Cutting thru alot of the legalese, a section law below

  • DRFP Said:



(3) Notwithstanding the provisions of subparagraph (1)(f)3., a graduate of a foreign medical school need not present the certificate issued by the Educational Commission for Foreign Medical Graduates or pass the examination utilized by that commission if the graduate:


(a) Has received a bachelor’s degree from an accredited United States college or university.


(b) Has studied at a medical school which is recognized by the World Health Organization.


© Has completed all of the formal requirements of the foreign medical school, except the internship or social service requirements, and has passed part I of the National Board of Medical Examiners examination or the Educational Commission for Foreign Medical Graduates examination equivalent.


(d) Has completed an academic year of supervised clinical training in a hospital affiliated with a medical school approved by the Council on Medical Education of the American Medical Association and upon completion has passed part II of the National Board of Medical Examiners examination or the Educational Commission for Foreign Medical Graduates examination equivalent.
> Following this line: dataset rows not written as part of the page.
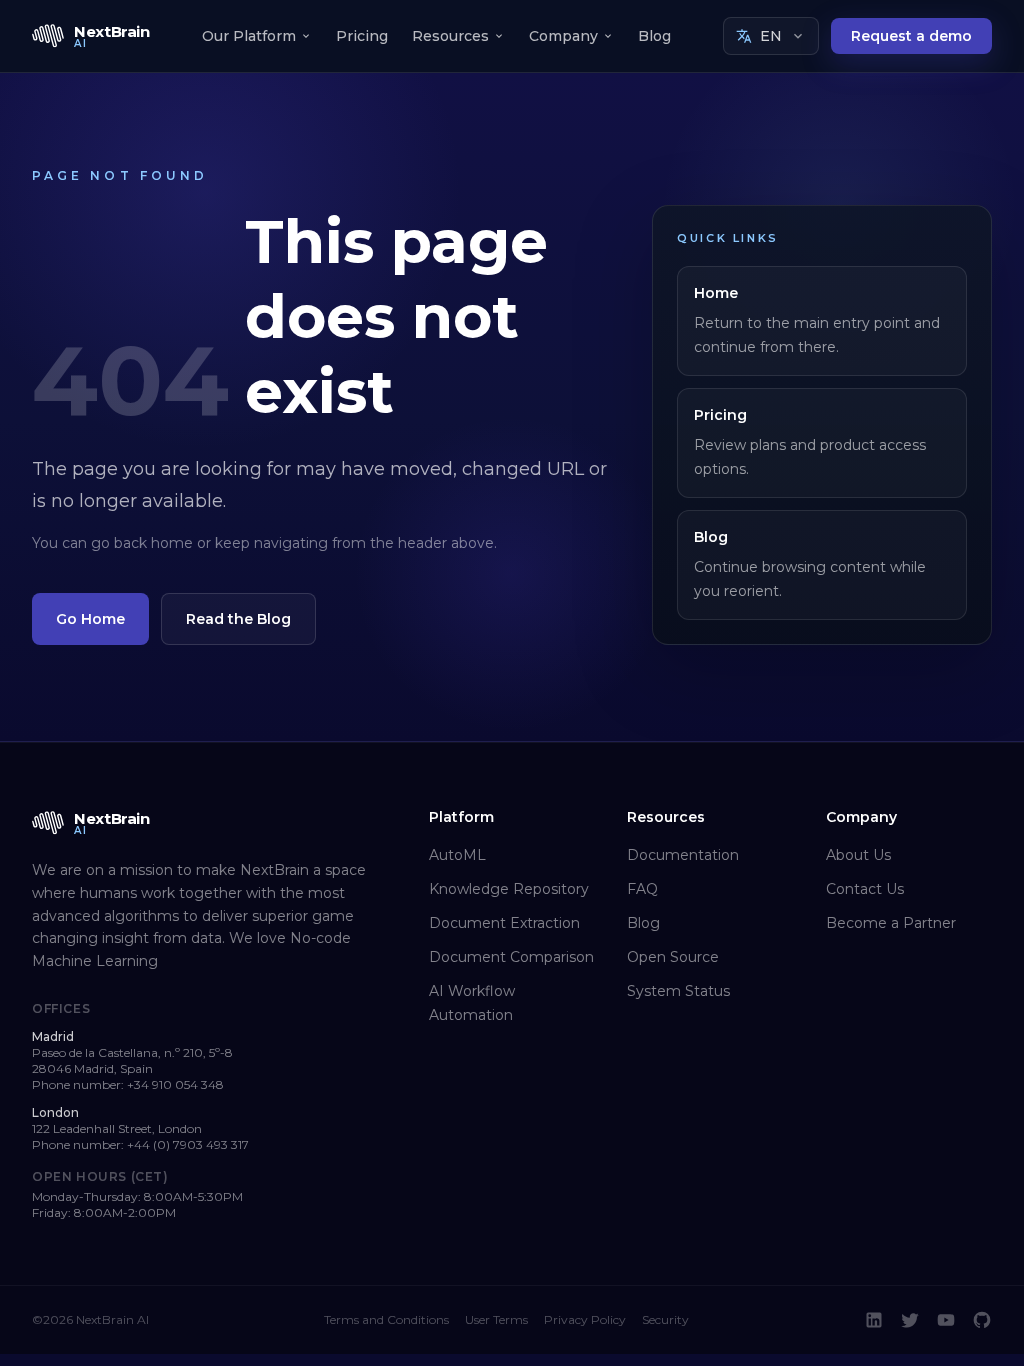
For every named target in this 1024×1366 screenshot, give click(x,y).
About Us (858, 855)
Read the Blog (238, 619)
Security (665, 1319)
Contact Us (865, 889)
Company (563, 36)
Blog (654, 36)
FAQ (642, 889)
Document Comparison (511, 957)
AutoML (457, 855)
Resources (450, 36)
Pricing (362, 36)
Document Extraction (504, 923)
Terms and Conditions (386, 1319)
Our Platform (249, 36)
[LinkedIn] (874, 1320)
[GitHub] (982, 1320)
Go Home (90, 619)
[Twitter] (910, 1320)
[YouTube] (946, 1320)
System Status (678, 991)
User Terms (496, 1319)
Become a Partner (891, 923)
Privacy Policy (585, 1319)
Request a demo (911, 36)
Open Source (673, 957)
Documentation (683, 855)
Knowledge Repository (509, 889)
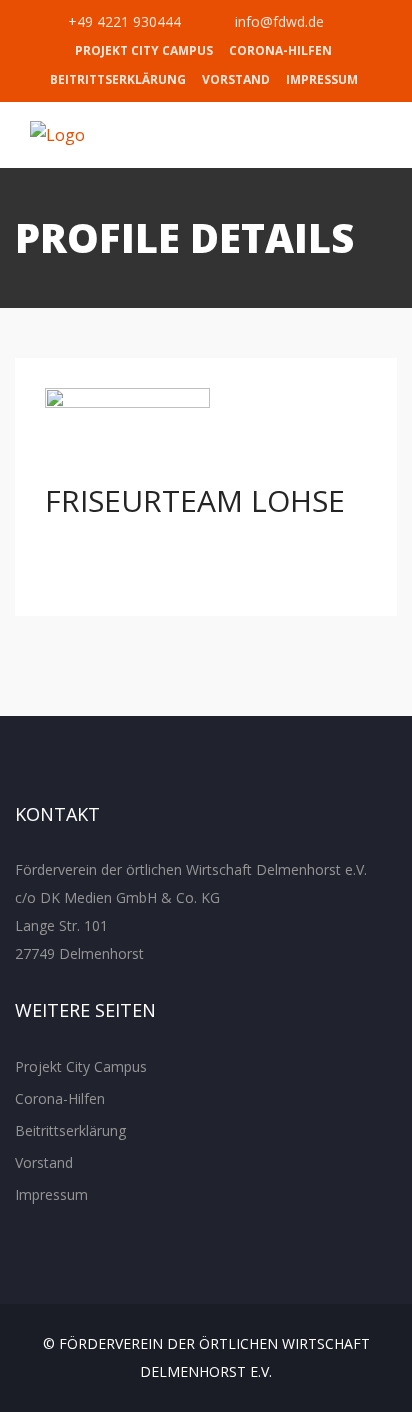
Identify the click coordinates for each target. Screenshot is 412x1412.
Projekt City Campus (144, 50)
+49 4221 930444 (122, 21)
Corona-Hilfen (280, 50)
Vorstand (236, 79)
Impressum (322, 79)
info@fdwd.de (277, 21)
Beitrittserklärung (118, 79)
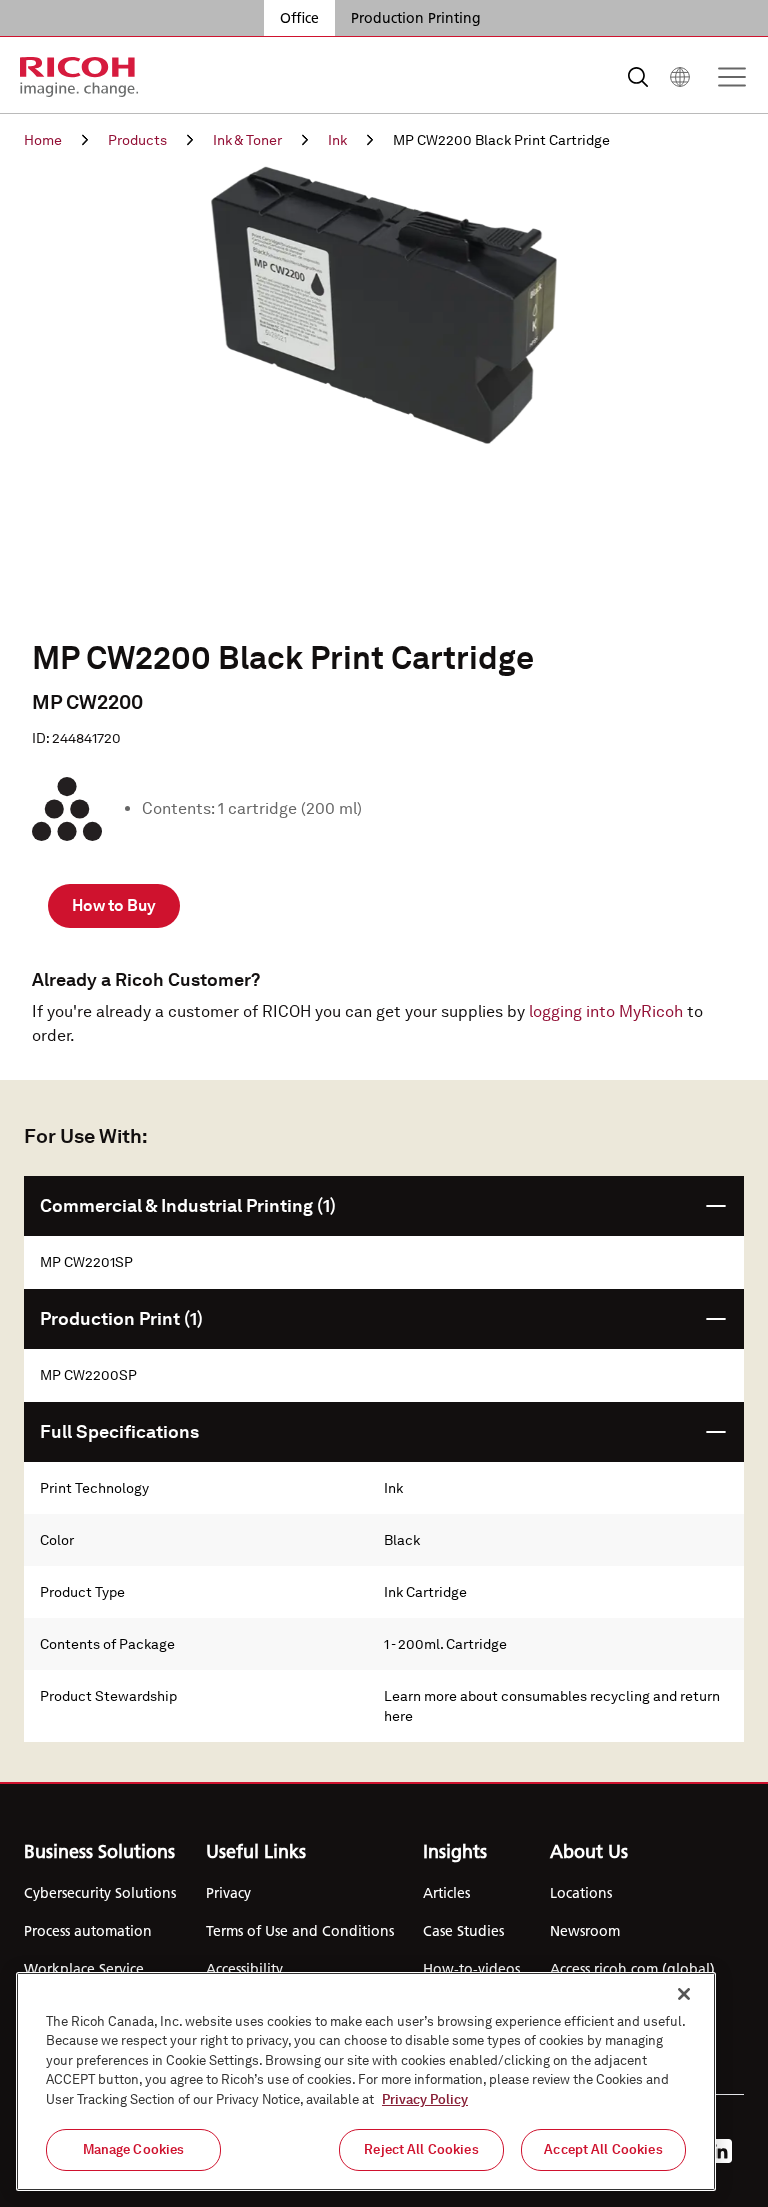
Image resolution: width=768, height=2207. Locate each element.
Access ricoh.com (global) (632, 1969)
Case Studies (463, 1931)
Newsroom (585, 1931)
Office (299, 18)
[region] (366, 2081)
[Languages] (680, 77)
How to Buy (114, 905)
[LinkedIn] (720, 2151)
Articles (446, 1893)
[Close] (684, 1994)
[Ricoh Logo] (79, 77)
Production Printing (416, 18)
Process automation (88, 1931)
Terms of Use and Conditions (300, 1931)
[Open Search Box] (638, 77)
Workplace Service (84, 1969)
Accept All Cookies (603, 2149)
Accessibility (244, 1969)
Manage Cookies (134, 2149)
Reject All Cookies (421, 2149)
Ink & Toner (247, 140)
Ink (337, 140)
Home (43, 140)
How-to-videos (471, 1969)
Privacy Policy (425, 2099)
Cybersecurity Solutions (100, 1893)
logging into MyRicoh (606, 1011)
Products (137, 140)
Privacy (228, 1893)
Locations (581, 1893)
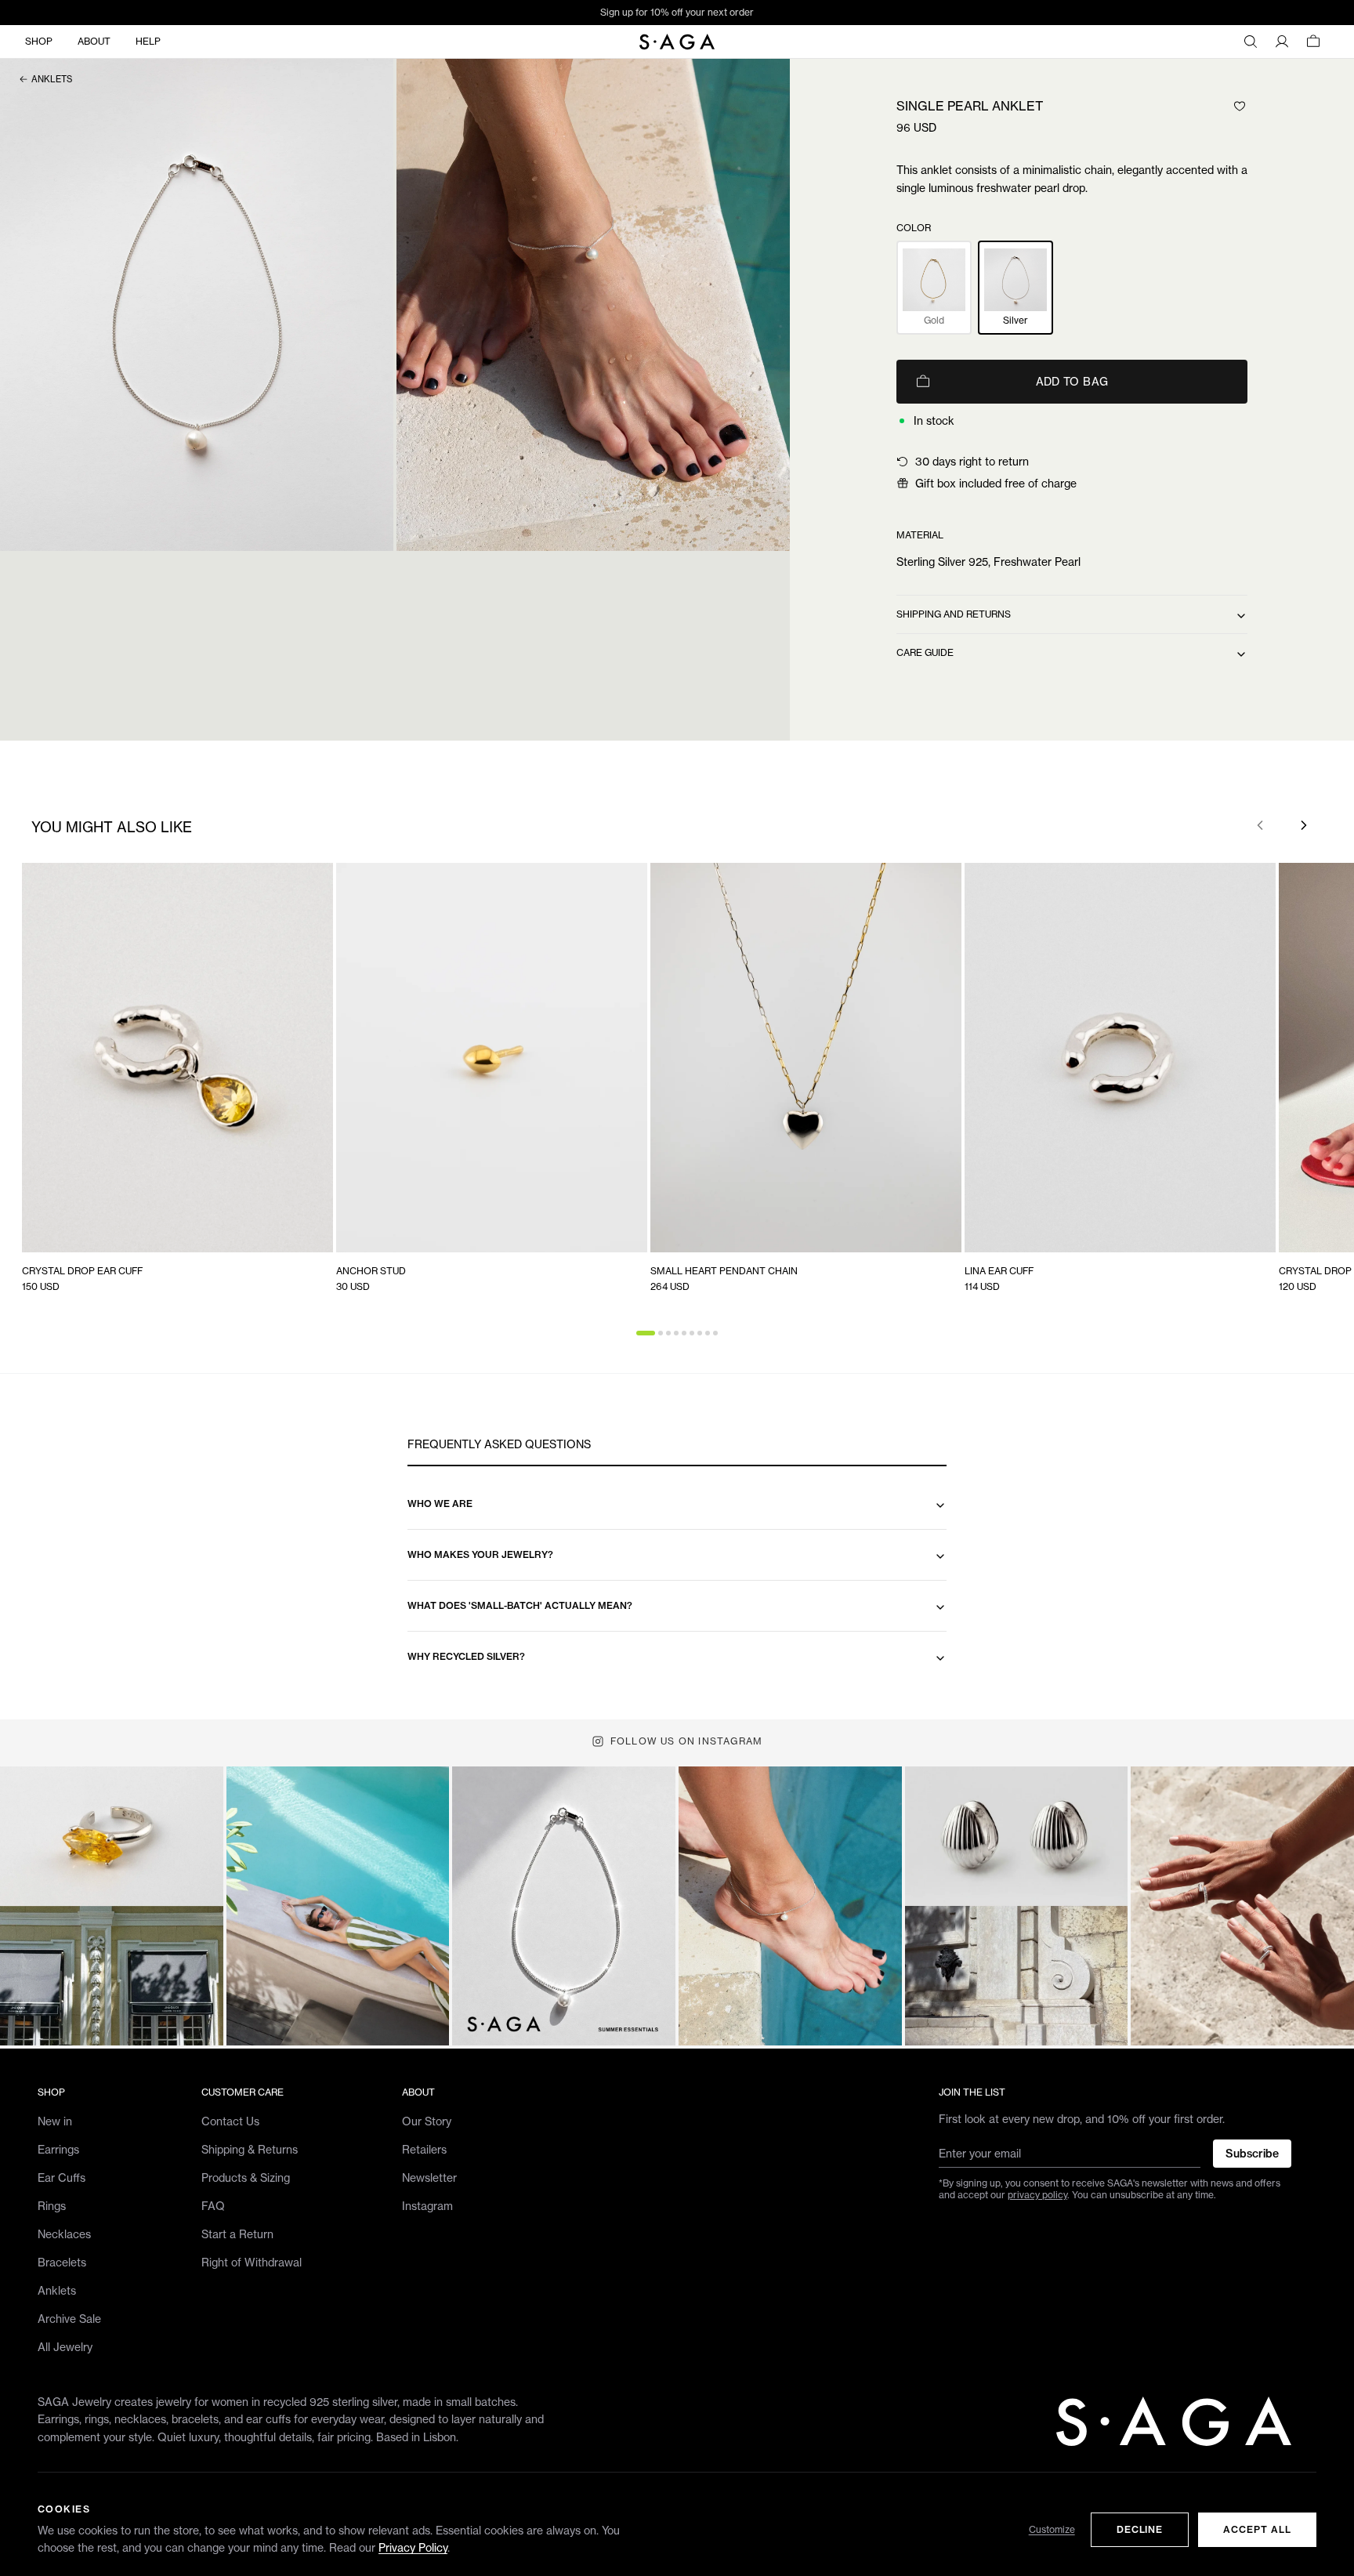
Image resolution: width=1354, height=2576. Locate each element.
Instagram (427, 2205)
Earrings (58, 2149)
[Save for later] (1239, 106)
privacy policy (1037, 2195)
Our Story (426, 2121)
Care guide (925, 652)
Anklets (51, 79)
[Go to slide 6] (692, 1333)
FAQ (213, 2205)
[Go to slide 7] (699, 1333)
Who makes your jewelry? (480, 1554)
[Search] (1250, 41)
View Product (286, 1236)
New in (55, 2121)
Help (148, 41)
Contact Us (230, 2121)
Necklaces (64, 2234)
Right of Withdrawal (251, 2262)
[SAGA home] (677, 41)
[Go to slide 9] (715, 1333)
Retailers (424, 2149)
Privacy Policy (412, 2547)
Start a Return (237, 2234)
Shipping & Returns (249, 2149)
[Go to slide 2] (660, 1333)
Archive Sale (69, 2318)
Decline (1140, 2529)
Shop (38, 41)
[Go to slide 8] (707, 1333)
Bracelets (62, 2262)
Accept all (1257, 2529)
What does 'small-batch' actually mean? (519, 1605)
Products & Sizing (245, 2177)
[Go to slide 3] (668, 1333)
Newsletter (429, 2177)
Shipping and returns (953, 614)
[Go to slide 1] (645, 1333)
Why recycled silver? (466, 1656)
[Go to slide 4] (676, 1333)
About (94, 41)
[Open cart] (1313, 41)
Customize (1052, 2529)
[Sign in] (1282, 41)
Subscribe (1252, 2154)
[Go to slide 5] (684, 1333)
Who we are (439, 1503)
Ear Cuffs (61, 2177)
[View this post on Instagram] (111, 1905)
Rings (52, 2205)
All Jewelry (65, 2346)
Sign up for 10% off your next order (677, 12)
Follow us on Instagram (686, 1741)
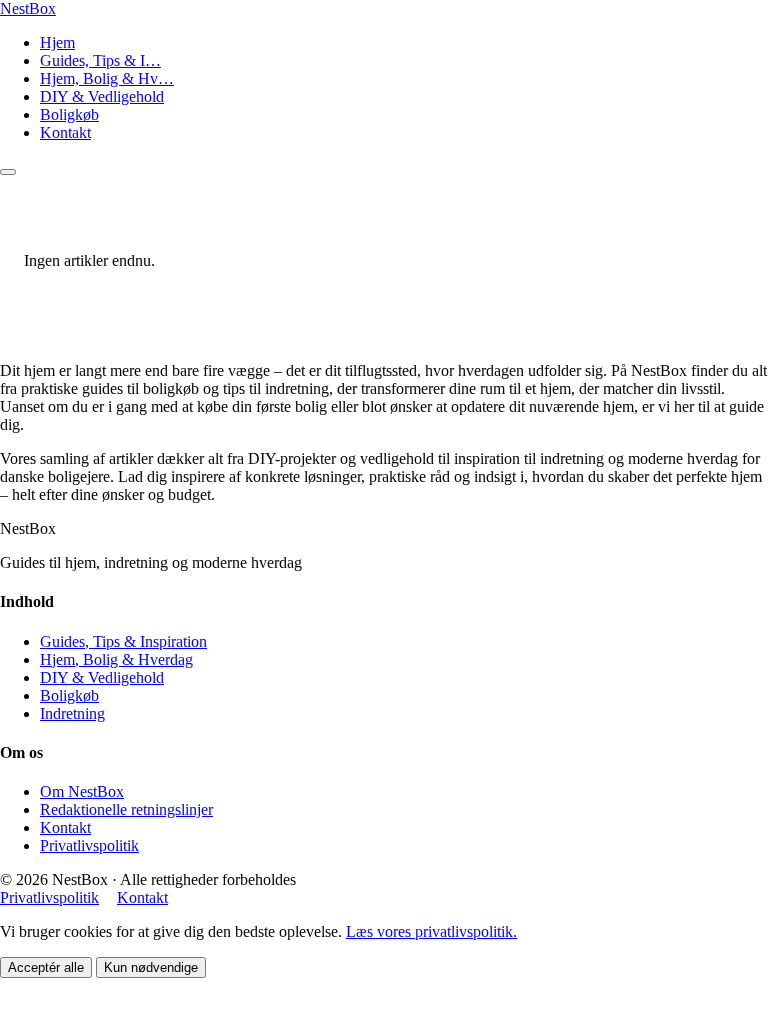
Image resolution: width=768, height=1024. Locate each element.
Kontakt (65, 132)
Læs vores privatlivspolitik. (431, 931)
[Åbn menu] (8, 172)
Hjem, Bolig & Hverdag (116, 659)
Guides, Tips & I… (100, 60)
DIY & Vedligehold (102, 96)
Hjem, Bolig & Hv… (107, 78)
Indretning (72, 713)
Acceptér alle (46, 967)
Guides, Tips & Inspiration (123, 641)
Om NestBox (82, 791)
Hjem (57, 42)
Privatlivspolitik (89, 845)
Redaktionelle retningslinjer (126, 809)
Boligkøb (69, 114)
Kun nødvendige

The above basically says if you have a USA Bachelor's, got to school that has an IMED/ECFMG listing (which doesn't take much to get), pass STEP I & II, and finish a year of residency you get can get a license

Yet the application the to the medical board reads

"International Medical Graduates: Must have completed at least two full progressive years of Submit a copy of the internship/residency training the Program Director of the training program, addressed to the Florida Board of Medicine, stating the Letters must verify completion of at least of two years of training."

http://www.doh.state.fl.us/mqa/medical/ap_me1501.p...

I think what this really means is that the only way to find out which schools are accepted by which states is a close examination of each state's med board info. Finding out if a school is IMED/ECFMG is easy. (Guess a long-term project is to put a page together on this)

BTW, NY state has similar laws but again, I will have to investigate and outline the whole process in order gauge what potential impact is on students from these schools.